> [EXTRACTED DATA]
↓

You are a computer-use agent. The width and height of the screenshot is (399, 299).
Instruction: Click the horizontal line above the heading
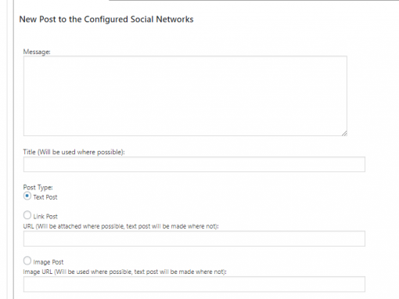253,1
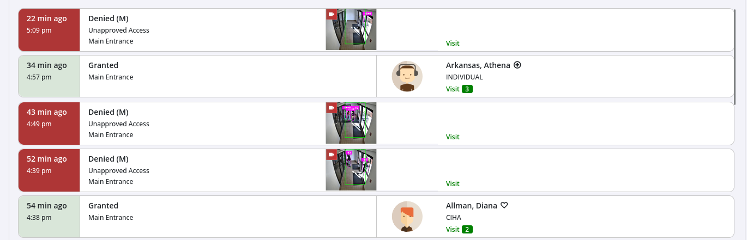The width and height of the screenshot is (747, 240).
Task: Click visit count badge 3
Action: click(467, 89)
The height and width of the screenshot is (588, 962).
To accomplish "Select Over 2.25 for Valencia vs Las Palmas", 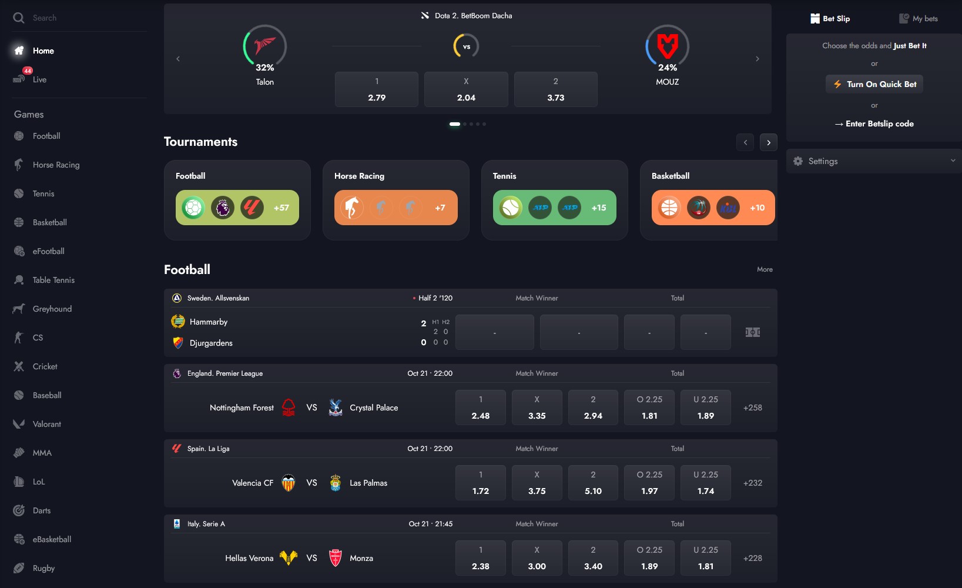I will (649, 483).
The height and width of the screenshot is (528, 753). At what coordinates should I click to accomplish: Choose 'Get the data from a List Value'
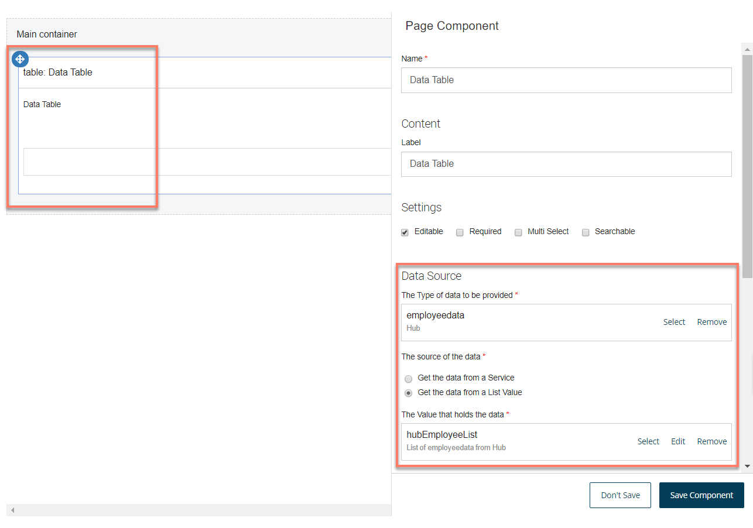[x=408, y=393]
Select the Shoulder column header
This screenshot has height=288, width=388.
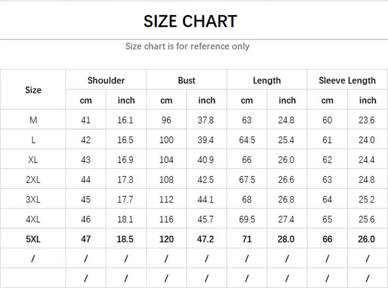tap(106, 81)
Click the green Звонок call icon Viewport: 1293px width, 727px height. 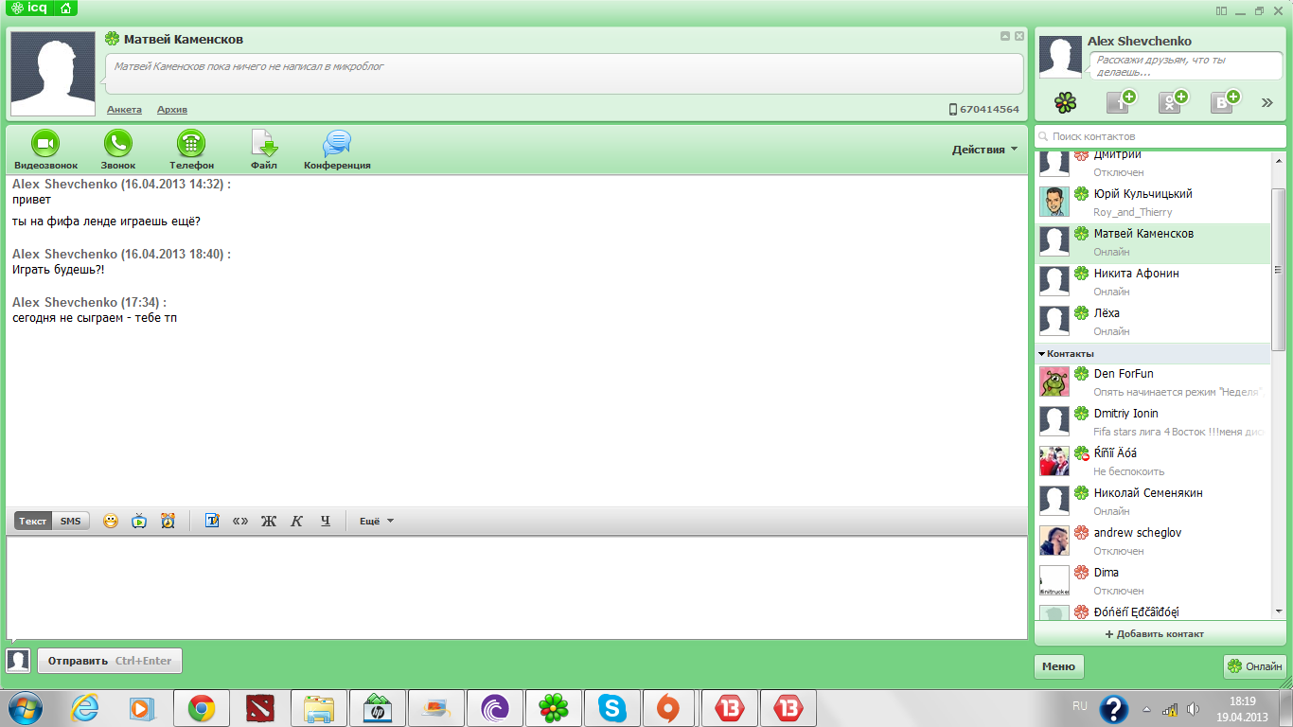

↑

> [TASK PROMPT] Retyping is limited to the line with "Select the Shoulder column header" and the lines after it in the material above; give them exactly and leave out the pictures.

> [EXERCISE SOLUTION]
Select the Shoulder column header
This screenshot has height=288, width=388.
tap(106, 81)
Click the green Звонок call icon Viewport: 1293px width, 727px height. 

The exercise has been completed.